TAREFAS PROPOSTAS —
1. Responda às perguntas abaixo com base no trecho sobre o levante na Paraíba.
(a) Que cargo o Sr. João Medeiros ocupava na época?
(b) Em que hotel os deputados populistas estavam asilados?
(c) Segundo o relato, a que localidade o Sr. Ageu de Castro teria ido receber armas e munição?
2. Reescreva o trecho sobre o levante na Paraíba que vai de "depoimento. Mesmo porque" até "FILHO, 1980, p.11).", trocando "munição" por "mantimentos".
3. Dê continuidade ao trecho sobre o levante na Paraíba a partir da última frase apresentada.

TRECHO DE ORIGEM —
———

Considerava uma desmoralização a sua derrota. (MARIZ, 1984, p. 132).

O depoimento do Sr. João Medeiros, na época chefe de polícia do estado

da Paraíba, revela que os preparativos para o levante existiram. Entretanto, é

importante salientarmos que o Sr. Medeiros era um adversário empedernido das

forças que compunham a Aliança Social. No entanto, tal situação não invalida o seu

depoimento. Mesmo porque não foi o único a levantar tais acusações:

(...), ao aproximar-se o dia 29 de outubro, do mesmo ano, estando ainda os

deputados populistas na capital daquele Estado, Paraíba. Onde estavam

asilados, relatou-me Dinarte Mariz, no „Paraíba Hotel‟, diante de Renato

Dantas, (...) que o Sr. Ageu de Castro, político de Parelhas, teria ido a

Patos receber armas e munição, contando com o auxílio das autoridades

locais (MEDEIROS FILHO, 1980, p.11).

———

Registros contidos em um conjunto de dados —
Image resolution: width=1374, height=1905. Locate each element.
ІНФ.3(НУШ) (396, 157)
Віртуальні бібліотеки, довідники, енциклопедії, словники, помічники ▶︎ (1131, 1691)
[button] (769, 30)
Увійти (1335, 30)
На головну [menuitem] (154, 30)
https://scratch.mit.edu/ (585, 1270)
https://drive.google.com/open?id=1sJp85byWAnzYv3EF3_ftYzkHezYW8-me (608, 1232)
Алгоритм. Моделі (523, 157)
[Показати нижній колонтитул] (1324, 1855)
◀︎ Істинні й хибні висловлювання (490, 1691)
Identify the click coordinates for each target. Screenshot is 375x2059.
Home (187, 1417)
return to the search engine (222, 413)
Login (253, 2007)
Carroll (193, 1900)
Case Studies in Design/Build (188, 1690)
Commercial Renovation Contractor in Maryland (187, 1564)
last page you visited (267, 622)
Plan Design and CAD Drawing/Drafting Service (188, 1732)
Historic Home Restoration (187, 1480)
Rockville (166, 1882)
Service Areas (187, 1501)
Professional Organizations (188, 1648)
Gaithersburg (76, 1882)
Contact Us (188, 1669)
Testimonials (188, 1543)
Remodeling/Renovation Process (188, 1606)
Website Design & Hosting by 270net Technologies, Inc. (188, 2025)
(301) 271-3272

———

RESPOSTAS POR TAREFA —
1.
(a) Ele era chefe de polícia do estado da Paraíba.
(b) Eles estavam asilados no "Paraíba Hotel".
(c) Ele teria ido a Patos.

2.
depoimento. Mesmo porque não foi o único a levantar tais acusações:

(...), ao aproximar-se o dia 29 de outubro, do mesmo ano, estando ainda os

deputados populistas na capital daquele Estado, Paraíba. Onde estavam

asilados, relatou-me Dinarte Mariz, no „Paraíba Hotel‟, diante de Renato

Dantas, (...) que o Sr. Ageu de Castro, político de Parelhas, teria ido a

Patos receber armas e mantimentos, contando com o auxílio das autoridades

locais (MEDEIROS FILHO, 1980, p.11).

3.
No dia 27 de outubro de 1935, Mário Câmara entregou o cargo de

interventor ao capitão Liberato Barroso, comandante do 21º Batalhão de Caçadores.

Nesse mesmo dia, chegam a Natal os deputados populistas asilados na Paraíba

acompanhados por tropas do 22 º Batalhão de Caçadores e pelo candidato a

governador Rafael Fernandes.

Dois dias após entregar o cargo, Câmara seguiu viagem para o Rio de

Janeiro. Na hora do embarque ocorreu um grande tumulto que teve como resultado

dois mortos e diversos feridos.

Nesse mesmo dia, cumprindo as determinações do Tribunal Superior

Eleitoral, foi finalmente instalada no Estado do Rio Grande do Norte a Assembléia

Constituinte Estadual. Cercada por tropas federais e pela polícia militar e embaixo de

uma grande tensão, a assembléia elegeu e empossou Rafael Fernandes governador do

estado. É importante percebermos que a eleição de Rafael Fernandes foi apenas para

confirmar a indicação do Partido Popular, já que este partido detinha a maioria na

assembléia.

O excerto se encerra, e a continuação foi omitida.